Once you've deleted a channel, nobody, not even yourself, can ever create a channel with this name on this hub ever again.
This ability is a weakness of nomadic identity.
I did see your posts about implementing the revoking and issuing of keys from posts that are a couple years old... i have not seen any follow up on those ideas. Is there a reason for not having this implemented..?
One would think though that if you are at a level of installing a new hub on your own server, that you would be confident enough in knowing what the process is all about.
There are several public hubs that anyone's grandma could sign up for.
You don't have to run your own hub to use Hubzilla.
That is true, however key management should be left to the admin, and not to the regular user.
Right now there is no way for an admin to change the server keys and not mess things up for existing channel names.
One would think though that if you are at a level of installing a new hub on your own server, that you would be confident enough in knowing what the process is all about
Forcing people who are not tech savvy to do things they don't understand is a recipe for disaster.
This is a major weakness for future exploitation by bad and/or incompetent actors with access to a web server.

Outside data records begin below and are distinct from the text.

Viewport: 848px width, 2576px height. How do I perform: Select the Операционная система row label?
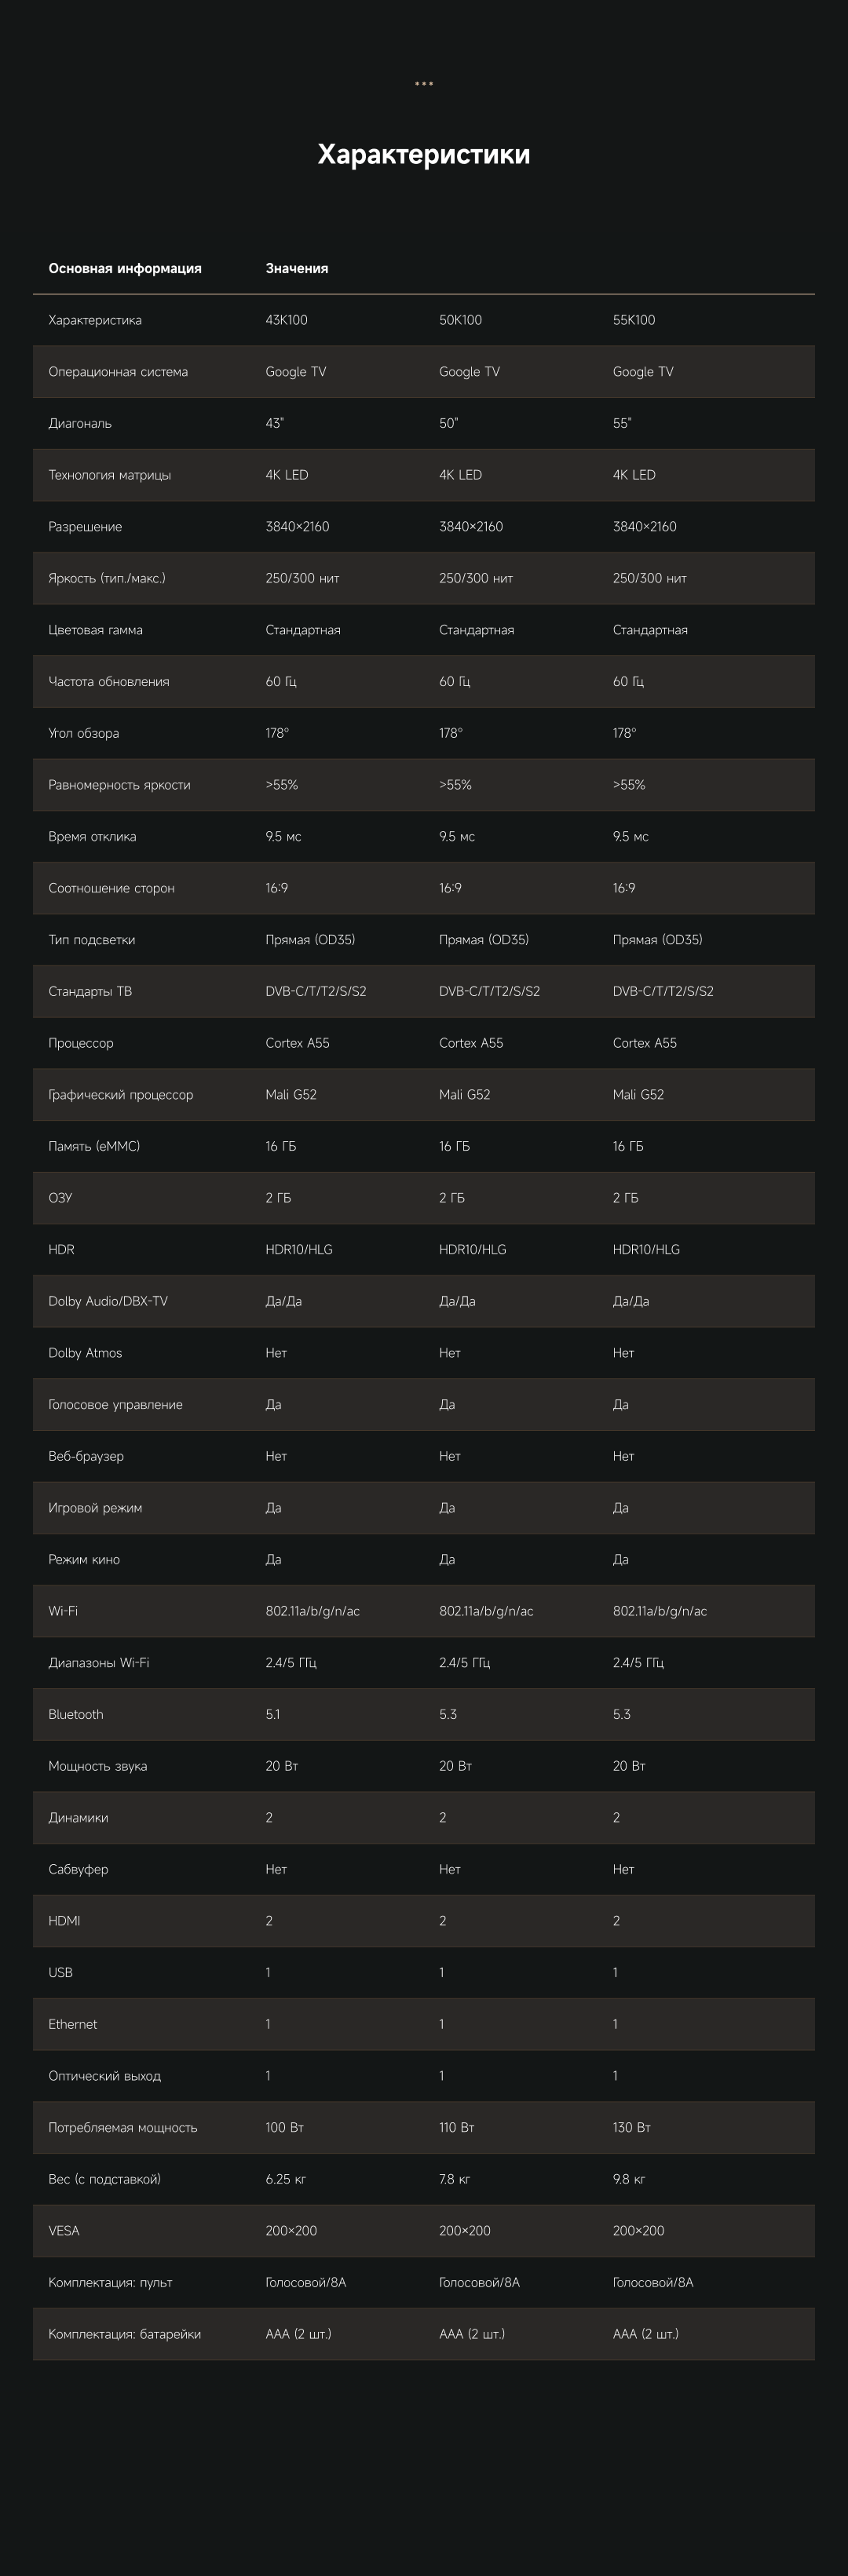pos(118,372)
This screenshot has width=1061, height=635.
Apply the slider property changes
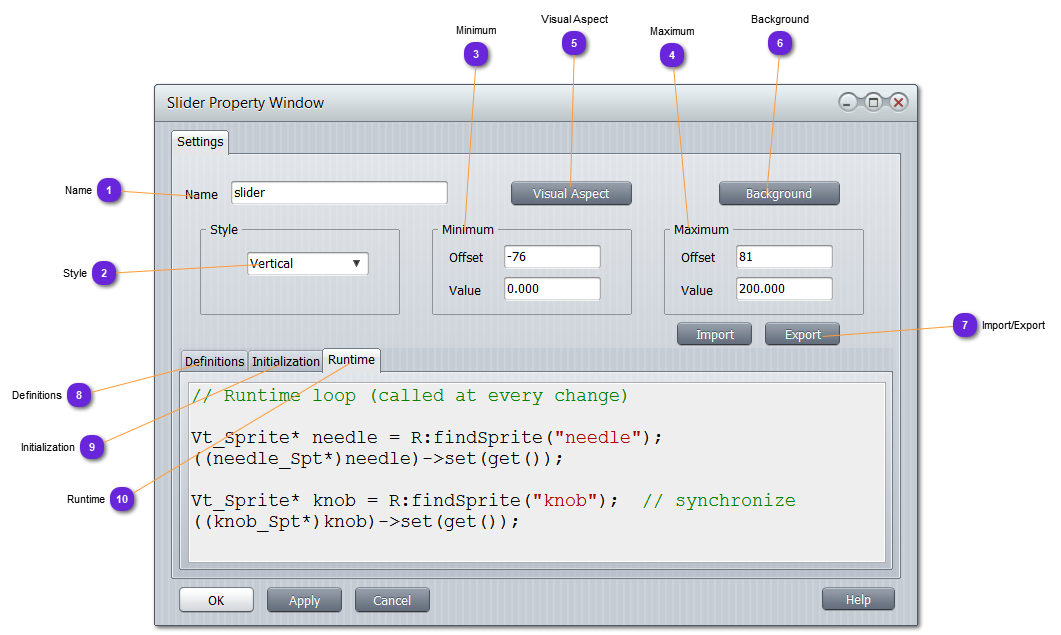click(304, 600)
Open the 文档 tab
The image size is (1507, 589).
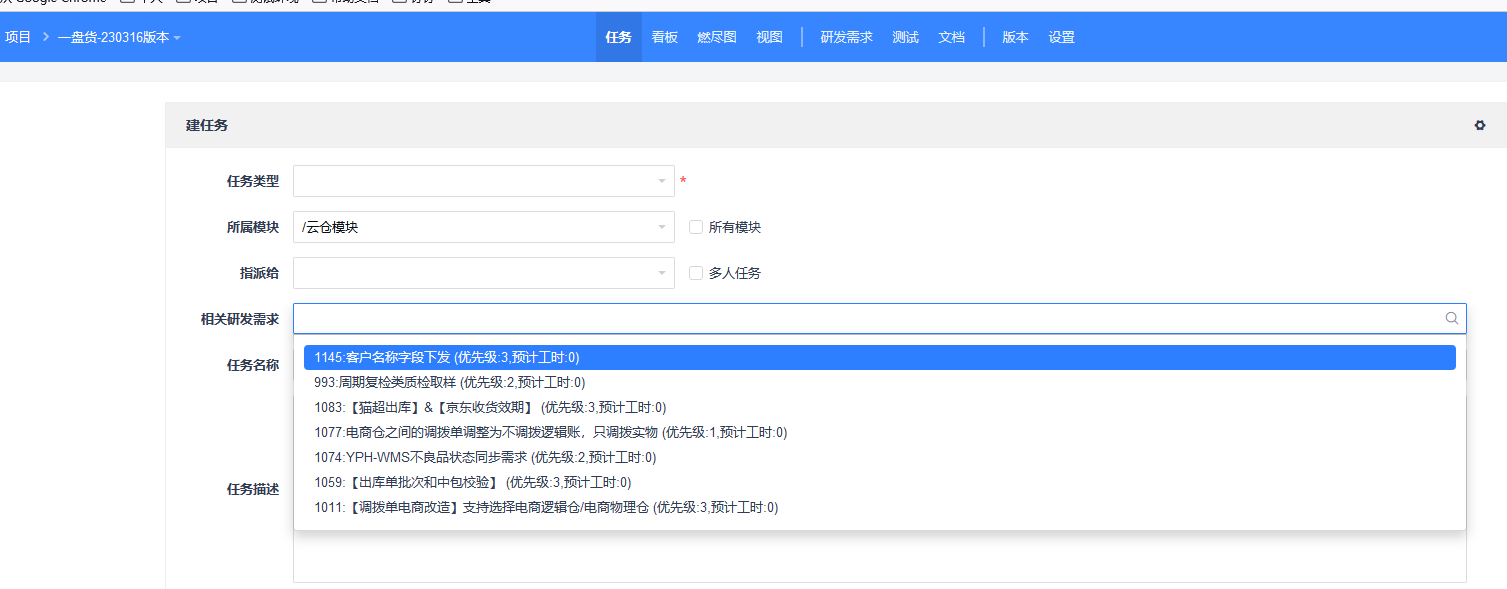tap(951, 37)
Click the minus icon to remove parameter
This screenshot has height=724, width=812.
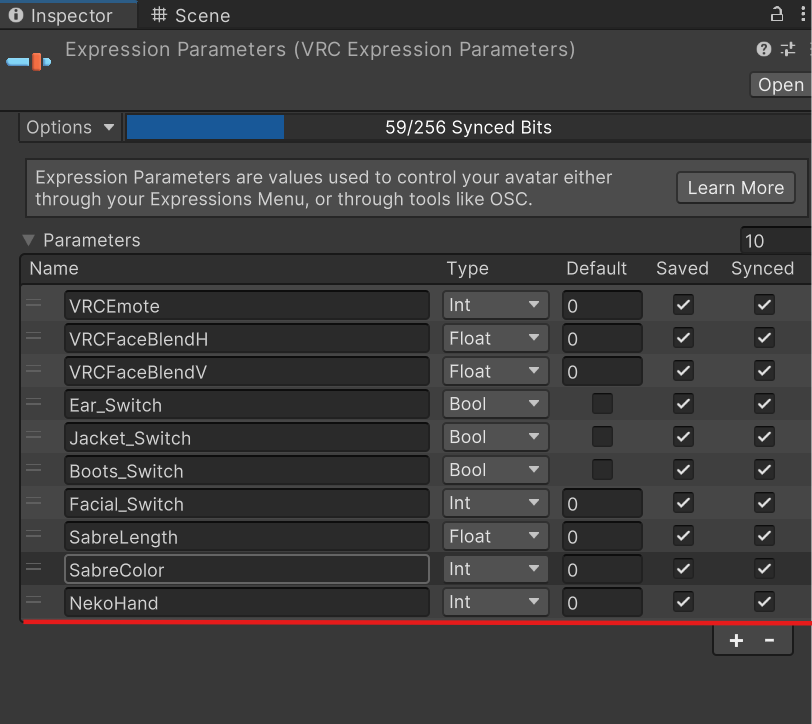click(x=769, y=641)
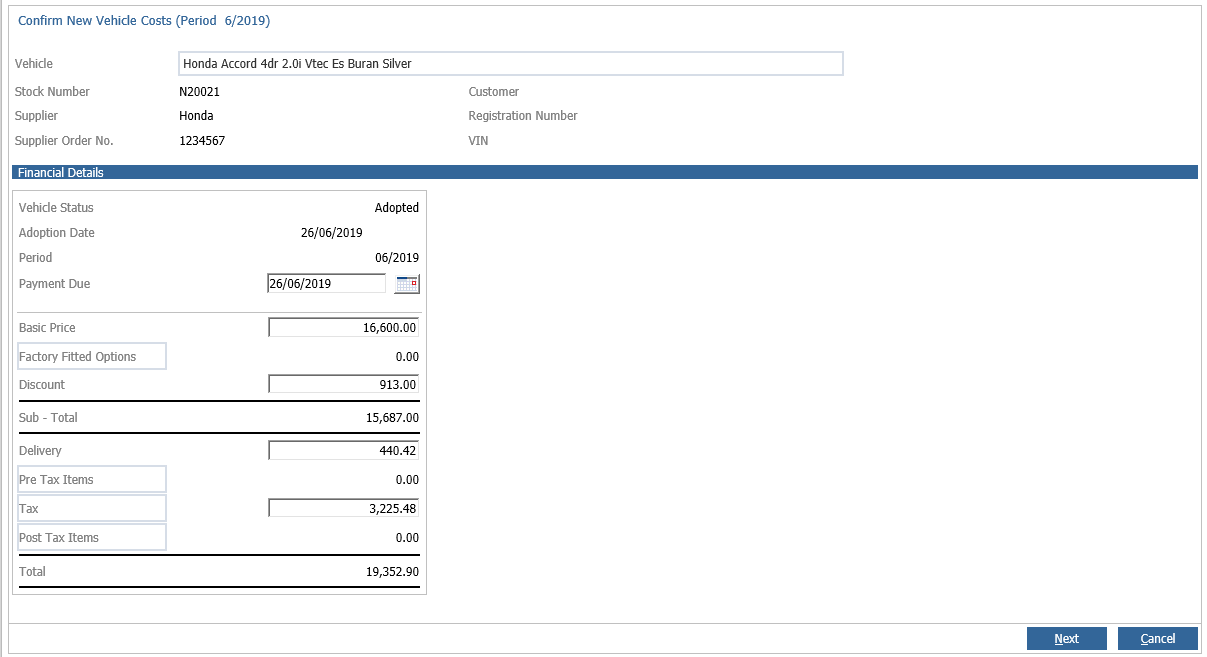Click the Supplier Order No. value 1234567
Viewport: 1207px width, 657px height.
pyautogui.click(x=202, y=141)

Right now there is no way for an admin to change the server keys and not mess things up for existing channel names. Same applies for the user, except it would just mess up their channel.
but Hubzilla is capable.
I think before doing it, you should go offline with your old server, and only when things are done, you should go online with the new server.
One big side-effect of blocking used identities is that every botched clone leaves scorched earth behind. Whenever a cloning process was mostly unsuccessful, but still actually created a (useless) clone, not only can't you create a new clone with the same name, but you can't clone the same channel onto that hub anymore, not even under a new shortname. If the issue is on the side of your main instance, and you don't know, you burn through hubs, and you may end up with nowhere to clone.
The idea is rather to create a whole new channel with a whole new set of connections, just with the same name.
For systems that handle keys, such as Hubzilla, it should be handled as a different identity.
Systems that don't use keys would probably assume they are the same channel though, because they only use the handle as the identifier.
What do we do about the other identity that shares the handle? Existing connections, posts, comments, etc?
Which is pretty much the definition of impersonation in this space.
especially when users try to log on from different devices.
Will not work, guid prevents this behaviour.
Technically it's possible to do anything with mucking about in the database. That doesn't necessarily make it a good idea :)One problem I can think of is that other sites may not be willing to accept or send activities from/to a connection if it has changed it's public key. To fix this, you would (at least currently) also have to muck about in the databases of the remote sites as well.
There would need to be a change in how identity is handled if we want to allow the reuse of channel addresses.